Female mortality during childbirth increased by 17% in Europe and North America 15% in Latin America and the Caribbean between 2016 and 2020, according to a report released by the World Health Organization (WHO), the United Nations Children’s Fund (UNICEF) and other UN agencies.
Globally, the number of deaths over the same period decreased by 7 percent, from 309,000 in 2016 to 287,000 four years later, or one woman dies every two minutes.
In absolute numbers, sub-Saharan Africa concentrated more than two thirds of these deaths (202,000), while 66,000 were registered in Central and South Asia, 9,400 in the Middle East and the Maghreb, 8,400 in Latin America and the Caribbean, 810 in North America and 590 in Europe (310 in the countries of this).
The report’s author, British epidemiologist Jenny Cresswell, warned at a press conference to launch the report that progress in preventing maternal mortality had been “slow”.
As for the increase in cases in Europe and North America, He believed that this upward trend had already begun before 2016 and attributed it to difficulties in accessing birthing rooms, high costs of social and health insurance and racial inequalities, although he acknowledged that the causes are complex and different in each country.
Compared to these areas, the biggest decline was recorded in Australia and New Zealand (-35%) and in Central and South Asia (-16%).
Cresswell emphasized the particularly vulnerable situation of women in sub-Saharan Africa, where health services for mothers are much less developed, and in nine countries of the region the death rate is double the world average.

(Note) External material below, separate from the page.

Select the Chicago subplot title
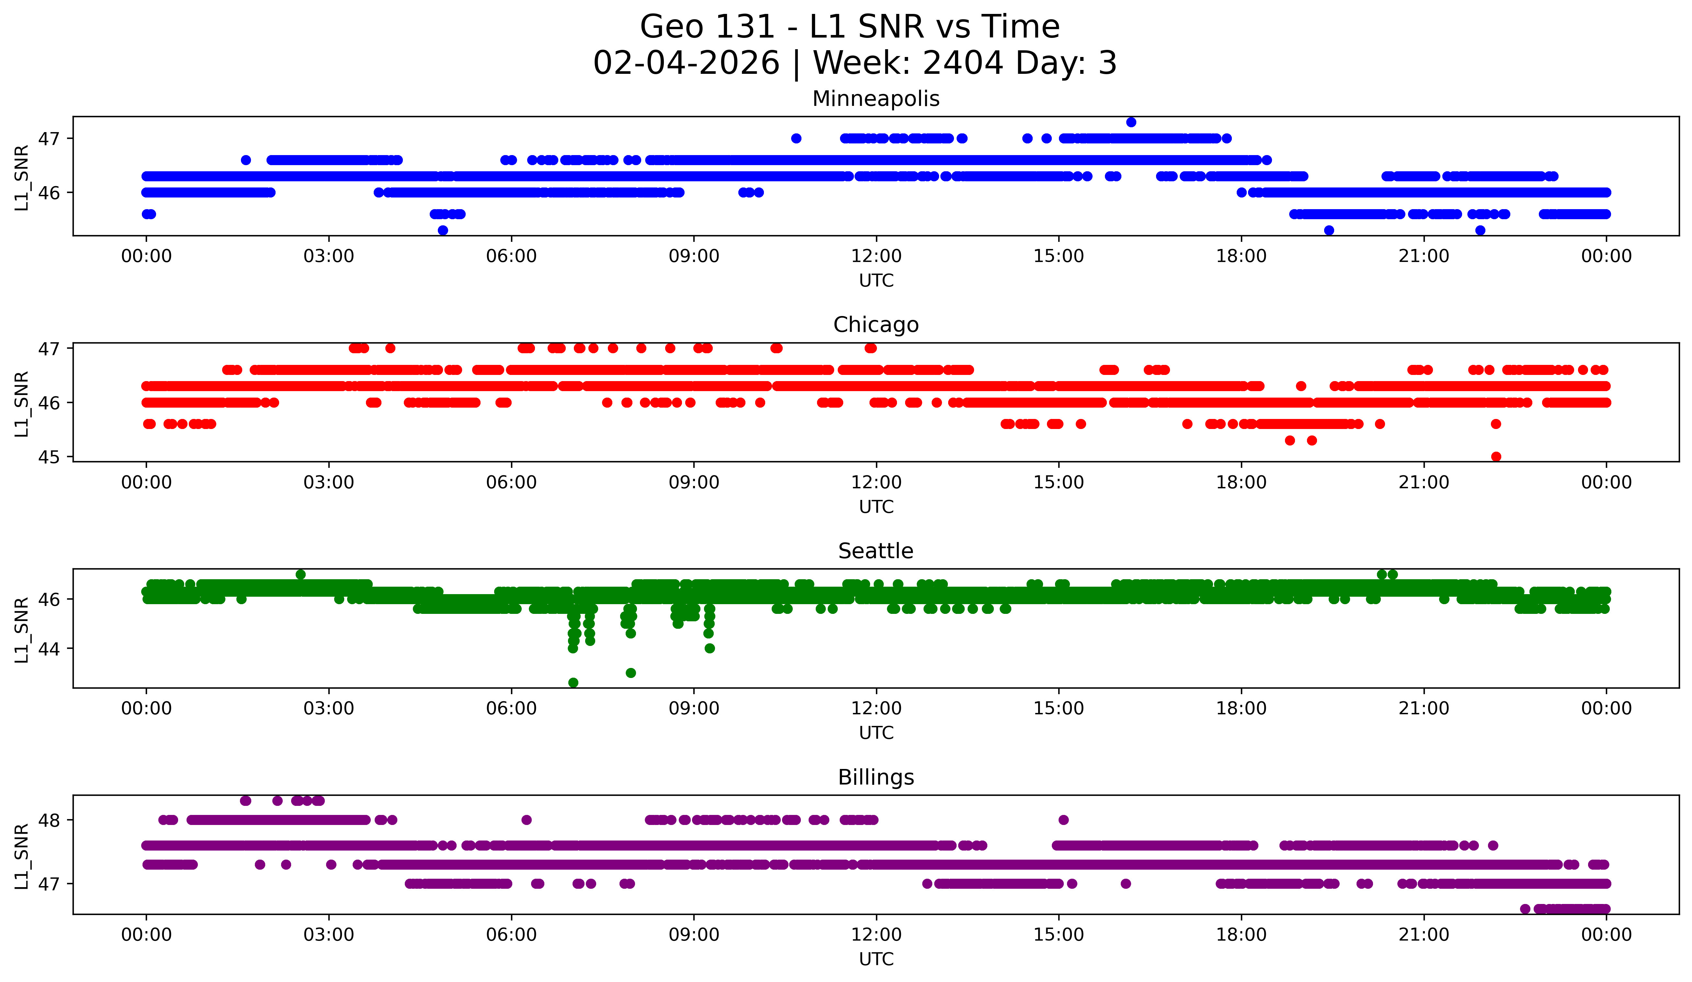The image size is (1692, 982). coord(876,325)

According to the report, the main causes of these deaths were internal bleeding, hypertension, infections acquired during pregnancy, unsafe abortions and the presence of serious diseases (such as AIDS or malaria).
In addition, the director of the department for WHO for maternity, newborns, children and adolescents, Anshu Banerjee, pointed out that a third of pregnant women do not receive half of the recommended prenatal examinations and that 270 million of them do not have access to modern family planning methods.

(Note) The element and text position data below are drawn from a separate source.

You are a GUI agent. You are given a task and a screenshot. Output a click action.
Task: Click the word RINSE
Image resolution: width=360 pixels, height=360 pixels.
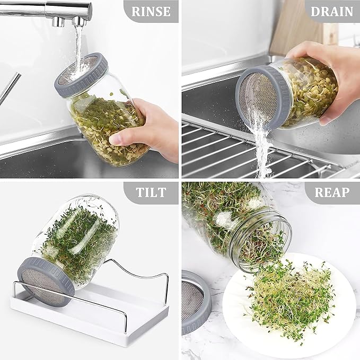151,11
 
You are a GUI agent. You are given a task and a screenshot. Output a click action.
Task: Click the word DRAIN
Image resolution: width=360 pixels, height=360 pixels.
332,11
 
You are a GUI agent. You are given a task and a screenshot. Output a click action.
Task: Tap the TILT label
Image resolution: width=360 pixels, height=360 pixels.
151,192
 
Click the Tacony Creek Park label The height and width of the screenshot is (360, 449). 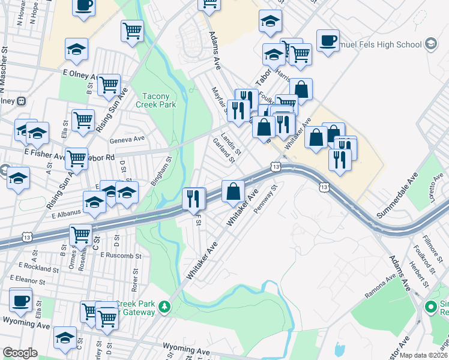coord(159,100)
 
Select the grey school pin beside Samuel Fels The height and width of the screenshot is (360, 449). coord(430,44)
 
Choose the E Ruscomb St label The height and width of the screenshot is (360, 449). coord(121,255)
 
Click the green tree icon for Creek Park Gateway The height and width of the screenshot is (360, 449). coord(164,308)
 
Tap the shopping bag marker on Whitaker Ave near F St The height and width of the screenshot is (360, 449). coord(233,192)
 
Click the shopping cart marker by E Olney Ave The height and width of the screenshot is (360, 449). coord(109,86)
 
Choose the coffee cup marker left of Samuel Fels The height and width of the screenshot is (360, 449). coord(327,41)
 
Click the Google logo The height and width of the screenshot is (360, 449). coord(20,353)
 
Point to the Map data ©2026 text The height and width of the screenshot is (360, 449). coord(424,355)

In that sense, the organization emphasized the importance shortens the waiting time for women who will give birth and called on health professionals to provide their patients with “respectful” gynecological care.

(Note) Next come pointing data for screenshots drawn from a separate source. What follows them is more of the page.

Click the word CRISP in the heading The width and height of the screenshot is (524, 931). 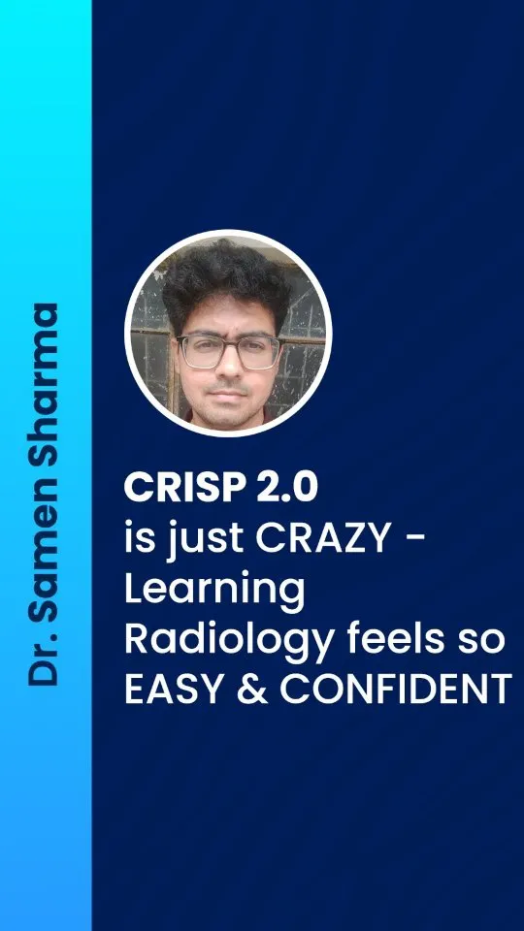pyautogui.click(x=180, y=488)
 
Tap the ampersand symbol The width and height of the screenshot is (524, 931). pyautogui.click(x=252, y=689)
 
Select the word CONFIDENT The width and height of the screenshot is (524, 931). pyautogui.click(x=395, y=689)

To this end, the WHO called for greater investment in this medical field and asked countries to put maternal health at the center of their efforts to prevent the worsening of this situation and thus achieve “no woman dies giving birth to another living being”.
Source: Panama America

I am Amelia James, a passionate journalist with a deep-rooted interest in current affairs. I have more than five years of experience in the media industry, working both as an author and editor for 24 Instant News. My main focus lies in international news, particularly regional conflicts and political issues around the world.